• ACTIVITIES:
- A) Answer these questions from the garden birds post:
(i) What kept the writer from going out this morning?
(ii) Which bird does the Brown-throated Sunbird's song remind the writer of?
(iii) What other name does the post give in parentheses for the Eastern Jungle Crows?
- B) Carry the garden birds post on from its last sentence.

Friday, May 29, 2020

Birds at home!

The first really long rains kept falling through the night making me decide against going out this morning.

But after rains birds sing!

First one as usual is the ever so noisy Asian Koel. I don’t think there is a single birder that doesn’t know it by sound.

The distinctive whistles of Malaysian Pied Fantail follows. We have a resident pair in our garden and it is always fun to watch these little buggers hunt insects.

The Eastern Jungle Crows, (Large-billed Crows) fly over our house in the early morning and some of them make a little stop on the rooftops or trees across the road.

The loveliest singer of them all starts singing really early. Magpie Robin whereof we have several pairs in the immeditate surroundings. They often come for a drink of water or on the lawn to look for grubs.

Greater Coucal is also mostly active in the early morning and you can hear its low pitched booming call. It must be a master of disguise cause as large as it is and as common as it is in urban areas it isn’t always readily seen.

Our 3rd Cuckoo, Plaintive Cuckoo, has 3 different vocalizations. Once learned one realize how regular it is. Not always so easy to see but not that hard either.

The incessant call of Brown-throated Sunbird grabbed my attention. A male singing from the top of an ornate palm tree. The song always reminds me of Chiffchaffs from Northern Europe in that they keep at it seemingly forever.

The Olive-backed Sunbird however has a more simple contact call but is a more common then Brown-throated and often visits the flowers in our garden. It also does its explosive drill like song.
I only had a fly by Scarlet-backed Flowerpecker but its rapid tick-tick-tick-tick-tick makes it hard to go unnoticed.

Entries taken from a collection:
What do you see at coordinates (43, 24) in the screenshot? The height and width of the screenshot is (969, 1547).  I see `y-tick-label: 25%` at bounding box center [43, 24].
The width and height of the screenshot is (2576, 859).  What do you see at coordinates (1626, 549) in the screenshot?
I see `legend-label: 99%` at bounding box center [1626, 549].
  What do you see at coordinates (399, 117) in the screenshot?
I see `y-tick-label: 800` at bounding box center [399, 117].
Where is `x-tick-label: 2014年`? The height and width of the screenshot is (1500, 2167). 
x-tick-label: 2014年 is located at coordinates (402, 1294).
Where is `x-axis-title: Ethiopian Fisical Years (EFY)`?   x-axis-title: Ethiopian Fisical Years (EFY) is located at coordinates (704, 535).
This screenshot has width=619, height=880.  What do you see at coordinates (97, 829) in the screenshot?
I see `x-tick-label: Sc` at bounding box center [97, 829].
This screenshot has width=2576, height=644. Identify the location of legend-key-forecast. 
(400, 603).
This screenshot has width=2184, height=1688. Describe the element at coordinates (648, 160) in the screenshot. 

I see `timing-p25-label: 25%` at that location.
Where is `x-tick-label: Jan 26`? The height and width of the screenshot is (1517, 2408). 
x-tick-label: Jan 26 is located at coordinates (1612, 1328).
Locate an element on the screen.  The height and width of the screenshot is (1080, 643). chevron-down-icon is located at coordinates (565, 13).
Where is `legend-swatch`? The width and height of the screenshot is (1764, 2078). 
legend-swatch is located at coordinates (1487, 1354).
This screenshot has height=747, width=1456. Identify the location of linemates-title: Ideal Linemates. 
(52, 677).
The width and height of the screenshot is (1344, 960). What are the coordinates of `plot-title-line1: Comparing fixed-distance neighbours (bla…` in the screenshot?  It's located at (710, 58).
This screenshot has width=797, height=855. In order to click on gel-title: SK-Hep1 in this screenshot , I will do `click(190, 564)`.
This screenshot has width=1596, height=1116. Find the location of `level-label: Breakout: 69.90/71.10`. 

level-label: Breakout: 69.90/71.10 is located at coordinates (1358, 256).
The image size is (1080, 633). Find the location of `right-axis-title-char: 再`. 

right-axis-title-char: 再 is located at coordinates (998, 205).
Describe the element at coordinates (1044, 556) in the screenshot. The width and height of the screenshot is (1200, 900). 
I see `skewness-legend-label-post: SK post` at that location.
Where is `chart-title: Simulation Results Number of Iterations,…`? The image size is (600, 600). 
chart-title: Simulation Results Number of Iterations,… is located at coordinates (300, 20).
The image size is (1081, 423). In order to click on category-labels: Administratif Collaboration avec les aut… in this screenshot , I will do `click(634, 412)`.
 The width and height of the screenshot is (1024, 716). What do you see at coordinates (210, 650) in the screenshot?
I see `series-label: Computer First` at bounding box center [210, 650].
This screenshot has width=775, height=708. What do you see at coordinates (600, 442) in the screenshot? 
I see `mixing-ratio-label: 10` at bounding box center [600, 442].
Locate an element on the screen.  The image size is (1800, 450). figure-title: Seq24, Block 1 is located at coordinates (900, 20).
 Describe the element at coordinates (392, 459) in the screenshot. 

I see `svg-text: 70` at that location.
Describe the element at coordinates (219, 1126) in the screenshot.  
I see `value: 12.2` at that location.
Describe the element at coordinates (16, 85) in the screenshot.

• EXERCISE RESULTS:
- A)
(i) The first really long rains, which kept falling through the night.
(ii) Chiffchaffs from Northern Europe.
(iii) Large-billed Crows.

- B)
Great Myna and Common Myna are loud birds always around. They like our little vegetable garden as well as the lawn. But they also enjoy telephone wires and top of buildings. I still haven’t achieved the level of telling them apart by sound.

Common Tailorbird with its repetitive call note is another bird always in the area but due to its small size and feeding behavior not always obvious.

Common Iora is always here but often silent and hidden in the vegetation. It has several sounds but is not hard to identify once learned.

The appropriately named Coppersmith Barbet with its one tonal call is a daily bird. A real winner with its striking colors and exotic looks.

So then our 2 resident doves: Spotted and Zebra……they are always here though Zebra is more common then Spotted. Zebra is one of those birds the locals like to use for song bird competition. Seems a bit out of place but a past time hobby for some I suppose.

We have 2 species of Bulbuls on our daily garden list and so it was this morning as well.
Yellow-vented, always in pairs, with nice musical notes. When I first started birding I was awakened by a rich song and I thought it was a Straw-headed Bulbul since I had heard that it would be the best singer of the Bulbuls. The song was coming from inside bushes and it was difficult to see it. So later when I found out I was surprised. Anyhow, the Straw-headed is no longer found in Thailand and very rare anywhere else as well.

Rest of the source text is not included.